• What you have to do:
Would you reproduce all of the material below verbatim, line for line, without changing anything?

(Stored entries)
····················

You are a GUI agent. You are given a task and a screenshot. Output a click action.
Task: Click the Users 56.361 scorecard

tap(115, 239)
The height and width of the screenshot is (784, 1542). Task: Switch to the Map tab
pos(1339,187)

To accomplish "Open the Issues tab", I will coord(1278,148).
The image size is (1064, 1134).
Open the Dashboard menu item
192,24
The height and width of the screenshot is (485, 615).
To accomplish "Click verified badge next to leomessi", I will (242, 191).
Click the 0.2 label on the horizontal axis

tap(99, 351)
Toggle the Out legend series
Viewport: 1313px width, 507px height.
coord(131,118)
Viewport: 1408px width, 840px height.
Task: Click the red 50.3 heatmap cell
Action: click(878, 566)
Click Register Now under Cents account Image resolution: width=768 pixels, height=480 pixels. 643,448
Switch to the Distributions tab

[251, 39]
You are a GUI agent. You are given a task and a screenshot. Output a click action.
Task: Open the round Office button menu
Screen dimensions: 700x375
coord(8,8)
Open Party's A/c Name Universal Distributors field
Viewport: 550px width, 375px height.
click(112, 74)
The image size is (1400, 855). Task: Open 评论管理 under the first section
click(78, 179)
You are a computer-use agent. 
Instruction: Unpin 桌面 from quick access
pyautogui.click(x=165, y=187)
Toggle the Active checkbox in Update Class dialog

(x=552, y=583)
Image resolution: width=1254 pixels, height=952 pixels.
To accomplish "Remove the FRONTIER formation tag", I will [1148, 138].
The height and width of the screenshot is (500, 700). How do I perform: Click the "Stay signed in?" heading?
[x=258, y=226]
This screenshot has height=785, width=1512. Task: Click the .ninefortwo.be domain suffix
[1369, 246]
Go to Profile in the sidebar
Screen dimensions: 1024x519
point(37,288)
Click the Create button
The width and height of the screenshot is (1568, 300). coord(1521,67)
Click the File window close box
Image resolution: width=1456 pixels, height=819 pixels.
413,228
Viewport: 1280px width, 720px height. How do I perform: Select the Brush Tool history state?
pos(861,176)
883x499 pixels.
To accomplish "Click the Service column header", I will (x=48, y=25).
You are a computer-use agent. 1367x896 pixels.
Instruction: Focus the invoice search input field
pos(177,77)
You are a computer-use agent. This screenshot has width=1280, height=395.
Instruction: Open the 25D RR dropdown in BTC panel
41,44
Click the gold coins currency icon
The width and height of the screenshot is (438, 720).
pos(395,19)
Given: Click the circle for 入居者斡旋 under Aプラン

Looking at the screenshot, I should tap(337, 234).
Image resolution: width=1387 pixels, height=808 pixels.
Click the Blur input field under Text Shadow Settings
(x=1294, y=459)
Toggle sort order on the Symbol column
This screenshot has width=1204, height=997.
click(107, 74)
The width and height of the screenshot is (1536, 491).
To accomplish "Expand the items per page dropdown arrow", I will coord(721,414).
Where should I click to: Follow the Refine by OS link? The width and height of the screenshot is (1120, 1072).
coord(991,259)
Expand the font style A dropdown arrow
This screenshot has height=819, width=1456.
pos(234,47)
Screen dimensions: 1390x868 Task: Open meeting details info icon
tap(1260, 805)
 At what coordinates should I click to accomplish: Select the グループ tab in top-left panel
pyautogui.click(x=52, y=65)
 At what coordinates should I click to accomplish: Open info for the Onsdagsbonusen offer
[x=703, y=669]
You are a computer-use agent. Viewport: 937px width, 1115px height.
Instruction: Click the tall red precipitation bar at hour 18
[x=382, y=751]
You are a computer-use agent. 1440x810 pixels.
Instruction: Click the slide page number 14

····················

• Exercise answer:
You are a GUI agent. You are given a task and a screenshot. Output a click action.
Task: Click the Users 56.361 scorecard

tap(115, 239)
The height and width of the screenshot is (784, 1542). Task: Switch to the Map tab
pos(1339,187)

To accomplish "Open the Issues tab", I will coord(1278,148).
The image size is (1064, 1134).
Open the Dashboard menu item
192,24
The height and width of the screenshot is (485, 615).
To accomplish "Click verified badge next to leomessi", I will (242, 191).
Click the 0.2 label on the horizontal axis

tap(99, 351)
Toggle the Out legend series
Viewport: 1313px width, 507px height.
coord(131,118)
Viewport: 1408px width, 840px height.
Task: Click the red 50.3 heatmap cell
Action: click(878, 566)
Click Register Now under Cents account Image resolution: width=768 pixels, height=480 pixels. 643,448
Switch to the Distributions tab

[251, 39]
You are a GUI agent. You are given a task and a screenshot. Output a click action.
Task: Open the round Office button menu
Screen dimensions: 700x375
coord(8,8)
Open Party's A/c Name Universal Distributors field
Viewport: 550px width, 375px height.
click(112, 74)
The image size is (1400, 855). Task: Open 评论管理 under the first section
click(78, 179)
You are a computer-use agent. 
Instruction: Unpin 桌面 from quick access
pyautogui.click(x=165, y=187)
Toggle the Active checkbox in Update Class dialog

(x=552, y=583)
Image resolution: width=1254 pixels, height=952 pixels.
To accomplish "Remove the FRONTIER formation tag", I will [1148, 138].
The height and width of the screenshot is (500, 700). How do I perform: Click the "Stay signed in?" heading?
[x=258, y=226]
This screenshot has height=785, width=1512. Task: Click the .ninefortwo.be domain suffix
[1369, 246]
Go to Profile in the sidebar
Screen dimensions: 1024x519
point(37,288)
Click the Create button
The width and height of the screenshot is (1568, 300). coord(1521,67)
Click the File window close box
Image resolution: width=1456 pixels, height=819 pixels.
413,228
Viewport: 1280px width, 720px height. How do I perform: Select the Brush Tool history state?
pos(861,176)
883x499 pixels.
To accomplish "Click the Service column header", I will (x=48, y=25).
You are a computer-use agent. 1367x896 pixels.
Instruction: Focus the invoice search input field
pos(177,77)
You are a computer-use agent. This screenshot has width=1280, height=395.
Instruction: Open the 25D RR dropdown in BTC panel
41,44
Click the gold coins currency icon
The width and height of the screenshot is (438, 720).
pos(395,19)
Given: Click the circle for 入居者斡旋 under Aプラン

Looking at the screenshot, I should tap(337, 234).
Image resolution: width=1387 pixels, height=808 pixels.
Click the Blur input field under Text Shadow Settings
(x=1294, y=459)
Toggle sort order on the Symbol column
This screenshot has width=1204, height=997.
click(107, 74)
The width and height of the screenshot is (1536, 491).
To accomplish "Expand the items per page dropdown arrow", I will coord(721,414).
Where should I click to: Follow the Refine by OS link? The width and height of the screenshot is (1120, 1072).
coord(991,259)
Expand the font style A dropdown arrow
This screenshot has height=819, width=1456.
pos(234,47)
Screen dimensions: 1390x868 Task: Open meeting details info icon
tap(1260, 805)
 At what coordinates should I click to accomplish: Select the グループ tab in top-left panel
pyautogui.click(x=52, y=65)
 At what coordinates should I click to accomplish: Open info for the Onsdagsbonusen offer
[x=703, y=669]
You are a computer-use agent. Viewport: 937px width, 1115px height.
Instruction: Click the tall red precipitation bar at hour 18
[x=382, y=751]
You are a computer-use agent. 1440x810 pixels.
Instruction: Click the slide page number 14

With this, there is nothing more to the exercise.